Onze Guru Mahārāja zei, “Hij kan niet eens water binnenhouden, laat staan wat anders. Als hij ghī inneemt gaat hij meteen dood.”
Toen legde de dokter hem zijn theorie uit, “Ik geef hem ghī omdat ik weet dat die door hem heen zal gaan, maar er zal een laagje van in zijn maag achterblijven. Ik geef hem een week lang tweemaal daags een lepel―dat is mijn behandeling.” Na veertien dagen had hij een goed resultaat bereikt en binnen een maand was hij volledig genezen.
Ik geef dit voorbeeld om te illustreren dat we in onze huidige toestand geen realisatie hebben van deze hogere vormen van dienstbetoon aan Śrīmatī Rādhikā die Raghunātha dāsa Gosvāmī hier beschrijft, maar door erover te lezen blijft er een ‘laagje’ van in ons achter, blijft er een zekere saṁskāra in ons zitten.

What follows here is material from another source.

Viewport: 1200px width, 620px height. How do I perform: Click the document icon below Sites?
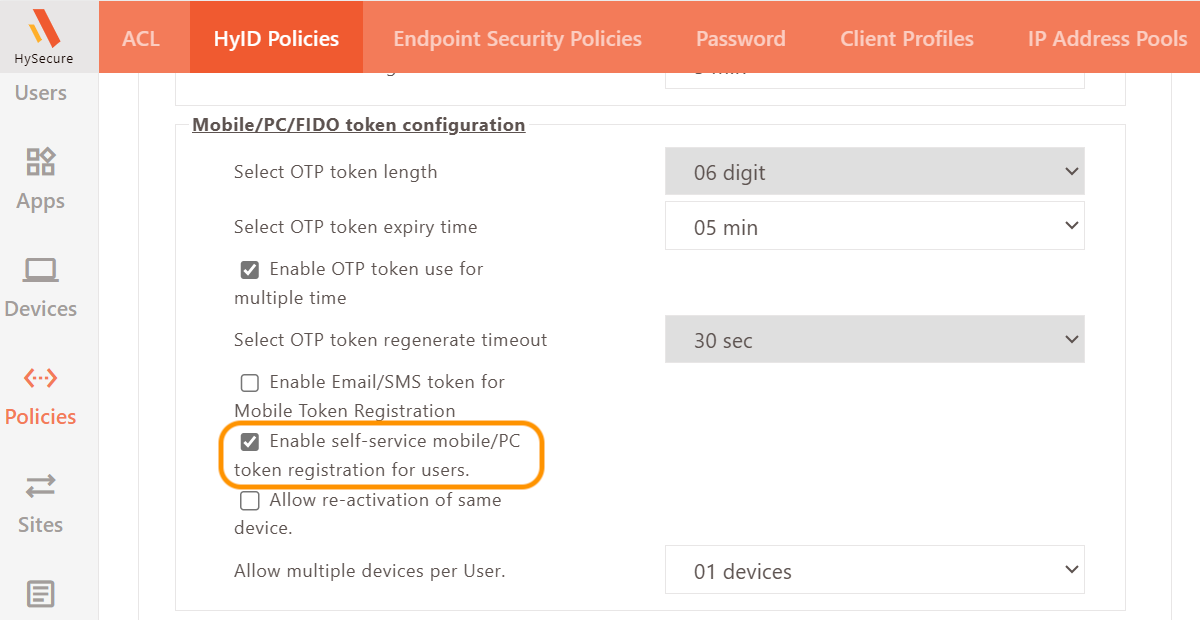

Wanneer we dan in de toekomst een zekere hunkering naar deze boeken ontwikkelen en over deze dingen lezen, zullen we er echt in binnen kunnen gaan. Dus we moeten deze boeken lezen en deze liederen zingen, maar wel met immense śraddhā en grote behoedzaamheid. Ik weet dat ik er niet geschikt voor ben om deze dingen te lezen, maar ik kan er gewoon niet mee ophouden. Zonder over deze dingen van Kṛṣṇa en de gopī’s te lezen, kan ik niet verder leven, dus daarom lees ik ze. Dus als jullie deze boeken lezen en deze liederen zingen, zullen daarvan beslist śraddhā en saṁskāra in jullie hart komen.
We moeten weten dat er twee vormen van bhajana zijn: de ene bestaat in lezen, chanten en de heugenis van vipralambha-līlā (spel en vermaak in gescheidenheid), en de andere bestaat in lezen, chanten en heugenis van sambhoga-līlā (spel en vermaak tijdens samenzijn). Een sādhaka moet vipralambha-bhāva voelen en denken van “Ik zie Kṛṣṇa niet, ik zie Śrīmatī Rādhikā niet, ik zie Vraja niet, ik zie helemaal niets.” In de bhāva van zijn innerlijke svarūpa als mañjarī brengt Raghunātha dāsa Gosvāmī dat gevoel van gescheidenheid tot uitdrukking met de woorden, “Hā svāminī!” De gopī’s en de andere vraja-vāsī’s houden ervan om met Kṛṣṇa samen te zijn, maar Kṛṣṇa speelt Zijn spel zo dat ze van vipralambha-rasa kunnen genieten. Een sādhaka dient altijd gescheidenheid te voelen zoals Raghunātha dāsa Gosvāmī hier laat zien – gescheidenheid van Kṛṣṇa en vooral van Śrīmatī Rādhikā. Hij voelde zich ook gescheiden van Rūpa Gosvāmī. Toen Rūpa Gosvāmī de aprakaṭa-līlā (eeuwige, ongemanifesteerde līlā) binnenging, schreef Raghunātha dāsa Gosvāmī deze śloka (Stavāvalī, Śrī Prārthanāśraya-caturdāsaka 11):

śūnyāyate mahā-goṣṭhaṁ
girīndro ‘jagarāyate
vyāghra-tuṇḍāyate kuṇḍaṁ
jīvatu rahitasya me

Nu ik de instandhouder van mijn leven missen moet, is het land van Vraja leeg en verlaten, de heuvel van Govardhana een grote python en Rādhā-kuṇḍa de gapende muil van een woeste tijgerin.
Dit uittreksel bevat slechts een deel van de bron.